The legal framework for Form 6 is set out in the Property Occupations Act 2014 and the Property Occupations Regulation 2014, which establish the conditions for these agreements. The general requirements which must be satisfied for the Form 6 to be valid are listed in section 104 of the Property Occupations Act 2014 (Qld), and it is critical that agents are aware that section 112(4) of the Act mandates that any appointment is ineffective from the time it is made if it does not comply with section 104. In practice, this means an incomplete form is not a curable defect — it is no appointment at all.
What the Form 6 must capture
The form details the terms on which the agent is appointed, including the scope of the agent’s authority, the commission rates, and the duration of the appointment. Recorded details include the property address, duration of the appointment, commission structure, and any marketing costs.
Commission details appear in the form, and while commissions have always been inclusive of GST under the Property Occupations Act 2014, the wording in the new Form 6 has been bolded to include ‘including GST’ for clarity. Marketing and advertising costs must also be disclosed and agreed upfront. Any marketing and advertising costs must be included within the listing agreement and understood by the client prior to signing the document.
Once both parties sign, the agent must complete the final administrative step. Once both parties agree on terms and sign the form, the agent must give the client the completed form and keep a copy for their own records.
What the listing authorises
Once a valid listing exists, the agent is authorised to advertise, negotiate, and manage the sales campaign within the scope set out in the appointment. Before listing property for sale, lease or exchange, a real estate agent or salesperson must take reasonable steps to find out or verify the ownership of the property and property description. This verification obligation sits at the threshold of every new listing — before any marketing goes live.
Why Listing Matters for Queensland Agents
Commission protection begins with the listing
Every commission claim a Queensland agent will ever make traces back to one document: the Form 6 that created the listing. The courts have not been lenient when agents have failed to get this right. The Queensland Court of Appeal dismissed an agent’s claim for commission in 2011 because of an incomplete prescribed form — the agent had failed to complete sections of the form relating to how the service was to be performed, including fees, charges and expenses such as advertising and marketing, and as a result had no entitlement to sue for or recover any commission or expenses.
The Queensland Civil and Administrative Tribunal (QCAT) also dismissed an agent’s claim for commission in 2016 because the agent used the outdated PAMDA Form 22a rather than the required Form 6, finding that the failure to use the appropriate form meant the agent was not formally appointed by the client. The lesson in both cases is the same: a listing that does not meet the legislative requirements of the Property Occupations Act 2014 is not a listing at all — it is an unprotected instruction.

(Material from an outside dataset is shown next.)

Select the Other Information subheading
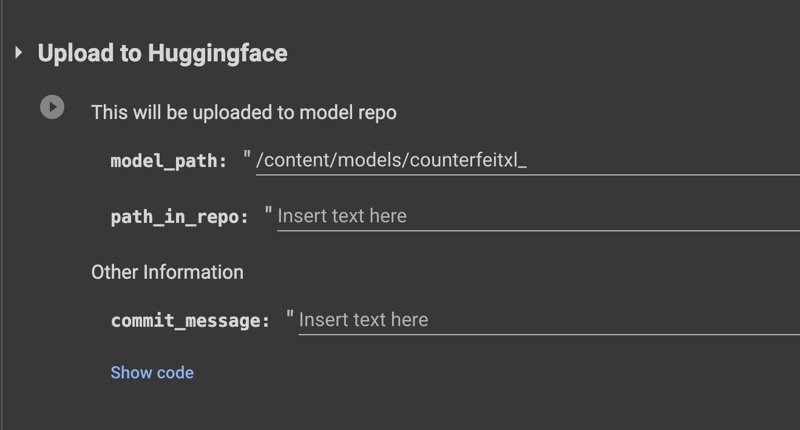Screen dimensions: 800x430 (x=167, y=272)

Beyond form compliance, the type of listing determines how commission liability is allocated. Under an exclusive agency agreement, the agent has the right to claim the agreed commission for the sale of the property whether or not they are the effective cause of the sale — even if the seller sells the property themselves or it is sold through another agent. In a sole agency, the agent can still claim commission if the property is sold by another agent, but cannot claim commission if it is sold by the owner. Under an open listing, more than one agent can be engaged, but only the agent who is the effective cause of sale can claim commission.
The listing type shapes the entire sales campaign
The choice of listing type — open, sole, or exclusive — is not administrative fine print. It shapes the competitive dynamics of the campaign, the seller’s obligations, and the risk exposure on both sides of the relationship.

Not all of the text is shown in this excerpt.